**REQUIRED WORK**.
Each line of the data below that includes the string "computer" must be copied.
:::
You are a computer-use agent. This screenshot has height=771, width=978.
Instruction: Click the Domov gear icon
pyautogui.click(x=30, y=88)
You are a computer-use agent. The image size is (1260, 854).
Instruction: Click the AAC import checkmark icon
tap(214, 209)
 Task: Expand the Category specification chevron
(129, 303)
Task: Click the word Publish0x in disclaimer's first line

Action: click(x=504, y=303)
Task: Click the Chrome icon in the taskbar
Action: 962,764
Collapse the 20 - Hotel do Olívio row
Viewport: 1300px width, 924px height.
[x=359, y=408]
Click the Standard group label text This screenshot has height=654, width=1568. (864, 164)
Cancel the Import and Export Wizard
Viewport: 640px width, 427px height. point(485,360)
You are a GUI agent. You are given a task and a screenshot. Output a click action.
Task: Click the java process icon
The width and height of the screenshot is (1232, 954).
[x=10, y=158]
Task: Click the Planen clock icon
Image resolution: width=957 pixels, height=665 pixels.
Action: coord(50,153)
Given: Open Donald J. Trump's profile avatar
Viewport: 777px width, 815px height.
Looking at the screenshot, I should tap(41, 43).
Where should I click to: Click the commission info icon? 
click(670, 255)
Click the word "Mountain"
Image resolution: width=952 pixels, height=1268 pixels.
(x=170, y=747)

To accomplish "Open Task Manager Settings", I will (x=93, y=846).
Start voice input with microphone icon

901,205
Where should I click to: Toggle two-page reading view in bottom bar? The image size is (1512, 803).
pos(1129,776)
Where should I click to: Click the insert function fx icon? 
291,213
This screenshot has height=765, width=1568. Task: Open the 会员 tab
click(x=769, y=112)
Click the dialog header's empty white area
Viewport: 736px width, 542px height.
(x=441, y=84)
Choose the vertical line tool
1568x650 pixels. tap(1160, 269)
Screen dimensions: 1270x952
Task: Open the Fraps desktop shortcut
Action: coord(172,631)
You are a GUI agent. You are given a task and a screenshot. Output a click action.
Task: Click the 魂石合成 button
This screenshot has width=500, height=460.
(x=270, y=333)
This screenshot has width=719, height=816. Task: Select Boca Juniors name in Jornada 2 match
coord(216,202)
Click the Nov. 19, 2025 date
:::
**EXERCISE SOLUTION**.
You are a computer-use agent. This screenshot has height=771, width=978.
You are a computer-use agent. The image size is (1260, 854).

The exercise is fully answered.